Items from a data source
"""
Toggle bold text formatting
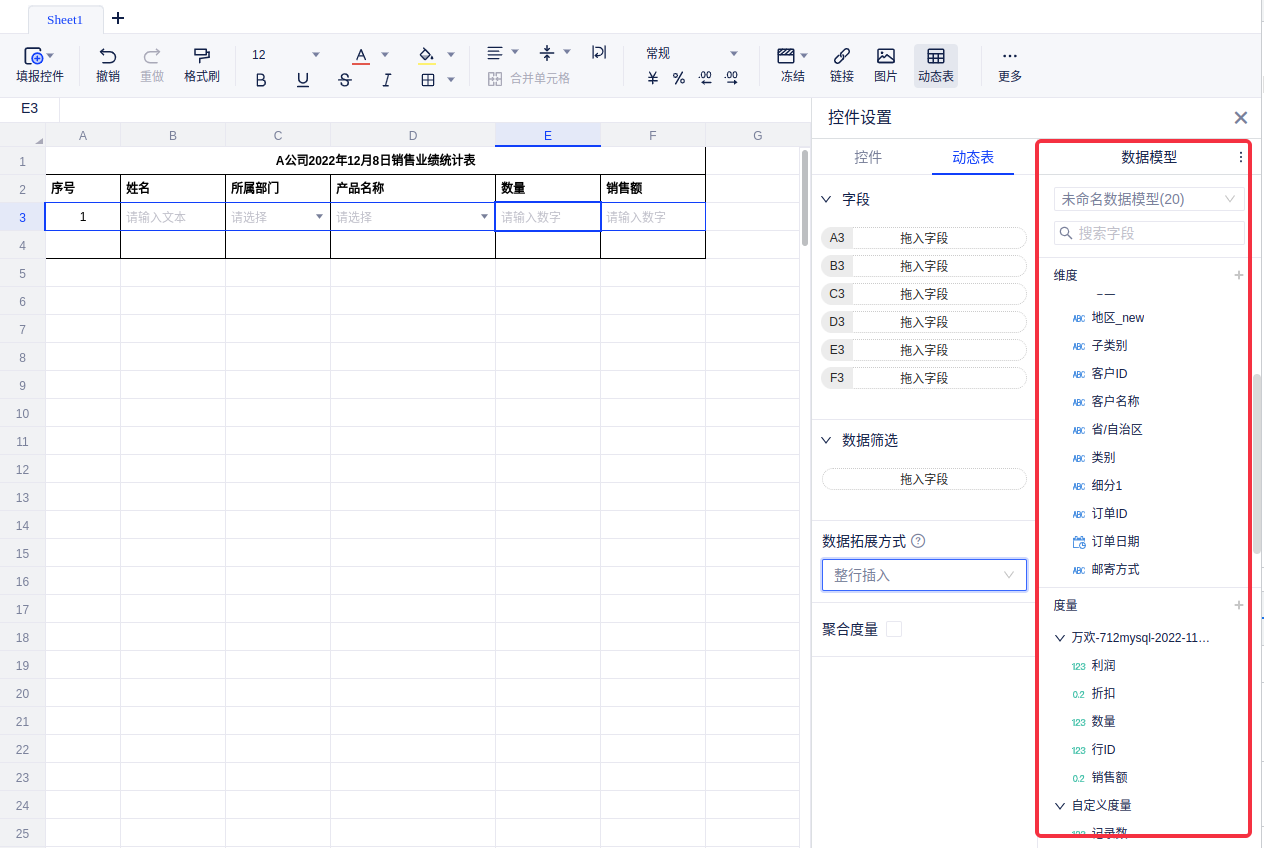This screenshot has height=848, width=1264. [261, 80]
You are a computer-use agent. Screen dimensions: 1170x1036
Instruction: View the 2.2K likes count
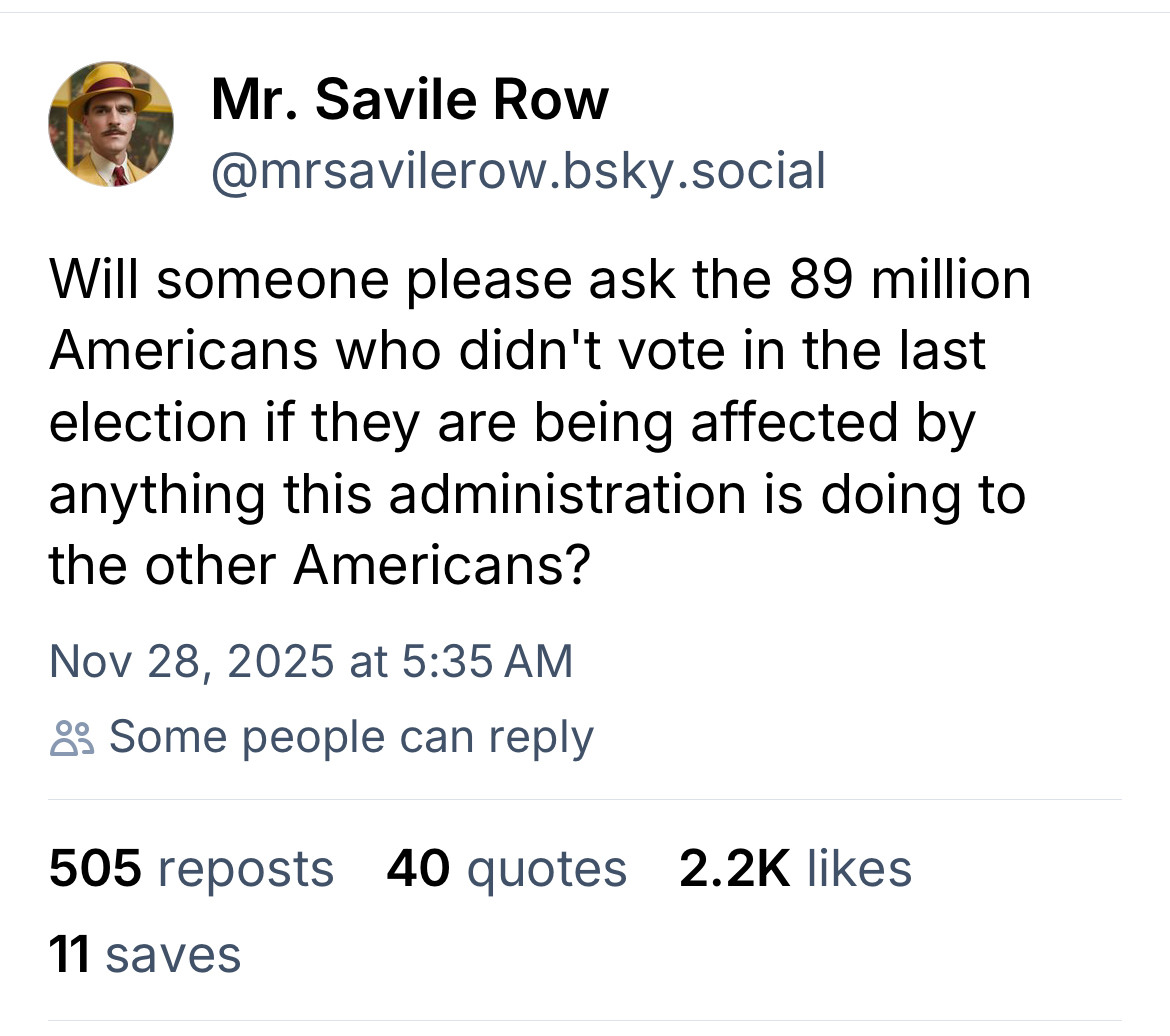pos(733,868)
"""
### Work required
All entries above should be printed exactly, though without their pictures.

### Result below
Toggle bold text formatting
This screenshot has height=848, width=1264. [261, 80]
You are a computer-use agent. Screen dimensions: 1170x1036
Instruction: View the 2.2K likes count
pos(733,868)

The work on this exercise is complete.